__Task requirements__.
Retype the lines below exactly, from the one that contains "Task: Check the select-all header checkbox" through the last, and leave every picture out.

━━━━━━━━

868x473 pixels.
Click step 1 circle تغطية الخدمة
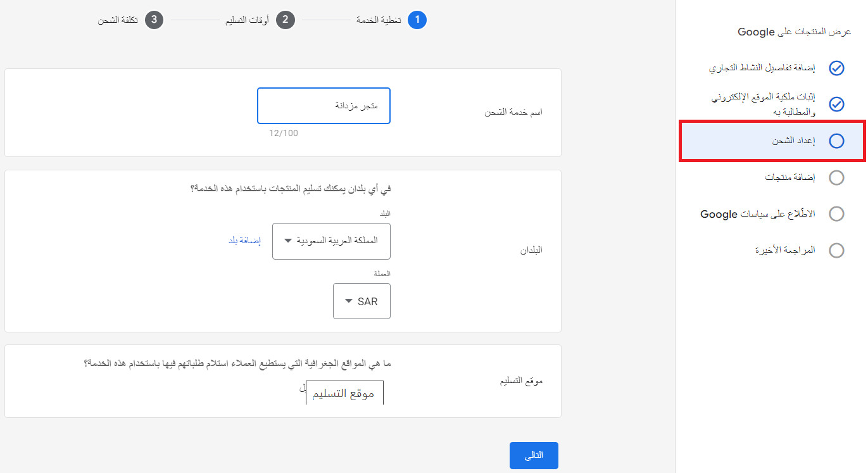tap(417, 20)
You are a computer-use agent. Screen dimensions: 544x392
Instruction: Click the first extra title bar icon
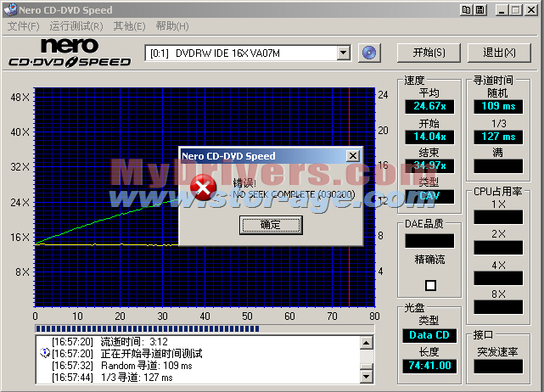467,8
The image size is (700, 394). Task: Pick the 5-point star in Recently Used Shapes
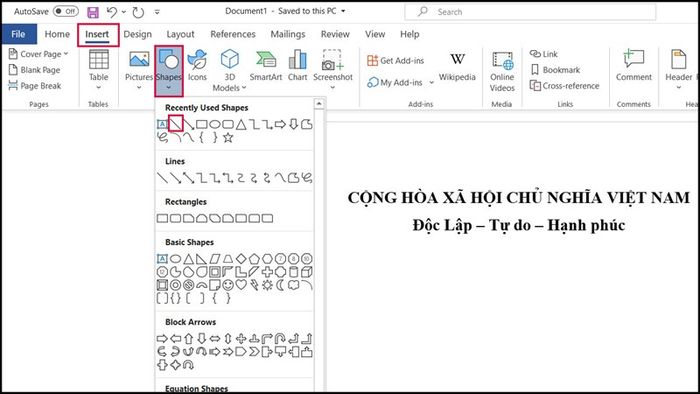228,137
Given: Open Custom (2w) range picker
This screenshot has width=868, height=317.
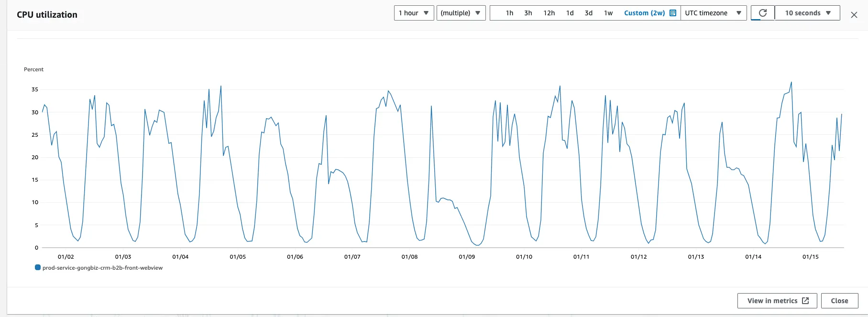Looking at the screenshot, I should coord(644,13).

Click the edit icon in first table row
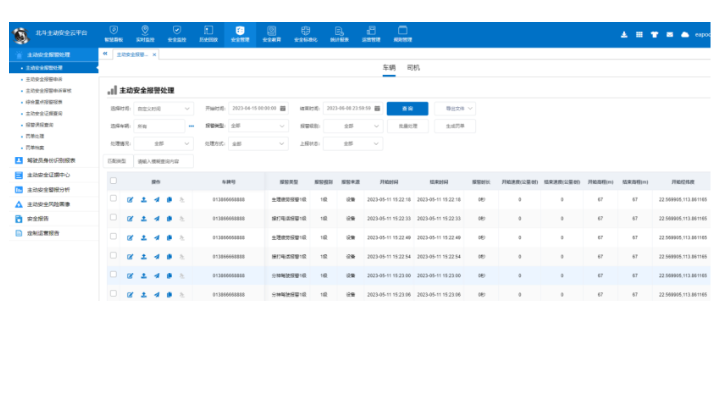coord(130,200)
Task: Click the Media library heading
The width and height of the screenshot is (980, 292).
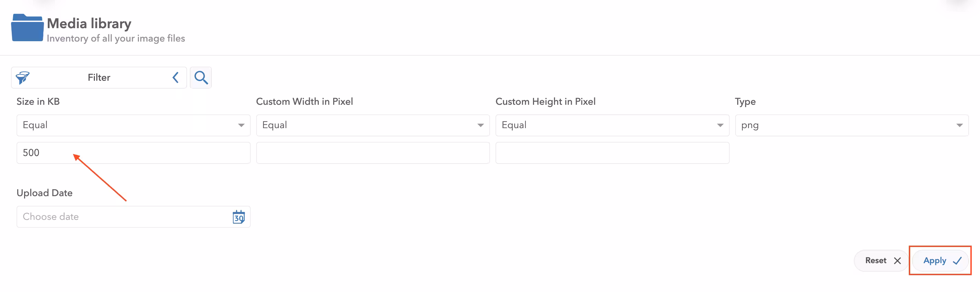Action: click(89, 24)
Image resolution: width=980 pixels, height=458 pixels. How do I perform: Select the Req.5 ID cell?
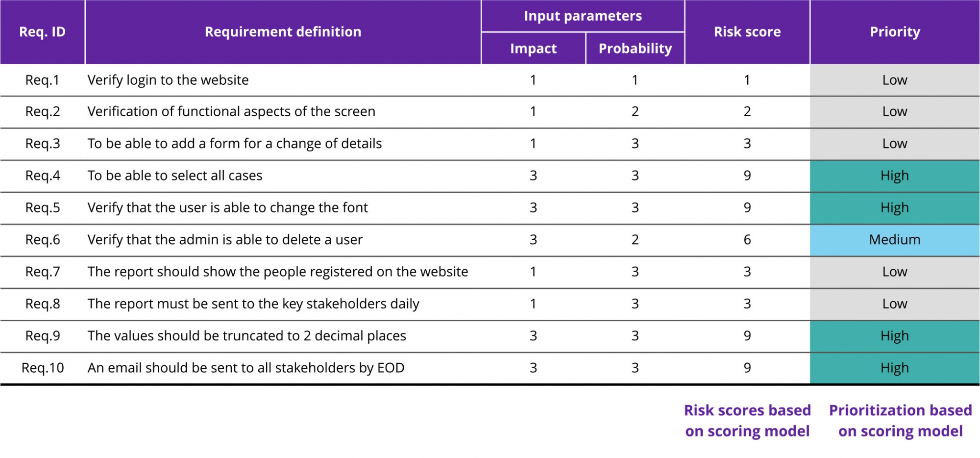(x=43, y=208)
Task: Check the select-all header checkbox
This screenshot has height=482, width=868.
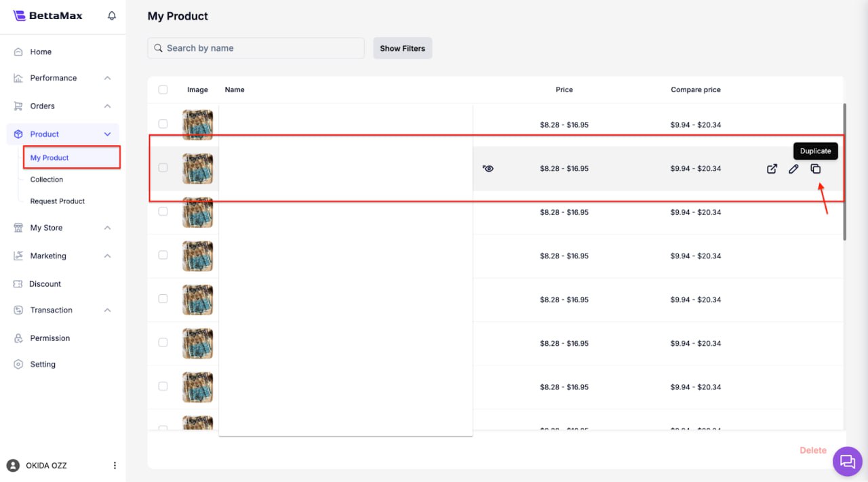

━━━━━━━━

__Output__.
Task: Check the select-all header checkbox
This screenshot has height=482, width=868.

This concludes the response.